Urchin is a 2007 film directed by John Harlacher and starring Sebastian Montoya, Rick Poli, Larry Swansen, Donald Silva, and Barbara King. The screenplay concerns a homeless boy living in a New York City underground mole people community called Scum-City.

==Plot==

Urchin is the story of a child who lives in Scum City. When the Old Man came to Scum City, a homeless camp in the Manhattan tunnels, his story seemed wild. He was from a kingdom deep within the earth, he said, and was sent to find the five nobles who got lost up here.
He had a map that would lead him and his followers back to this paradise, and a blue crystal called The Blessing, that when smoked granted the clarity and vision needed to complete great tasks.

Some believed. They were allowed to stay.

The Kid believes. Abused and tormented, he escaped the city shelter and fled to the streets, where he survived by wit and blood until he found Scum City. He will fulfil the Old Man's prophecy; he will get to paradise.

But someone else believes. The Old Man had a bodyguard once, a powerful little man called Goliath whose lungs and mind are rotting away. In his dementia he has committed to the ritual murder of innocents and the capture of the map held fast by the Old Man.

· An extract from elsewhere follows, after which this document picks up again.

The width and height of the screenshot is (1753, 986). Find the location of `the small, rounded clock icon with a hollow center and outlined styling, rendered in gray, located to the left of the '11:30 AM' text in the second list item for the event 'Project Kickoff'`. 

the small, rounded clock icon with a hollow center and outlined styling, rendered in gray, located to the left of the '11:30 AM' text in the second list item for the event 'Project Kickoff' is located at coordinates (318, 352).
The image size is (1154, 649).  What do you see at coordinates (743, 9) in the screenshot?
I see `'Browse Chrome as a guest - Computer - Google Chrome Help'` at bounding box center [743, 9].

This is the story of a child trapped in a world of violence, degradation, wonder, and discovery. As he battles the evils of the street to save the Old Man and the future of Scum City he meets Julia, a young girl in need of protection. He struggles to decipher the true motives of the Old Man and Goliath, while safeguarding Julia and the map that leads to Paradise.

==Reception==
The movie was criticised for its direction and acting, with Julia Wallace in The Village Voice calling it a "pointless exercise in subversion".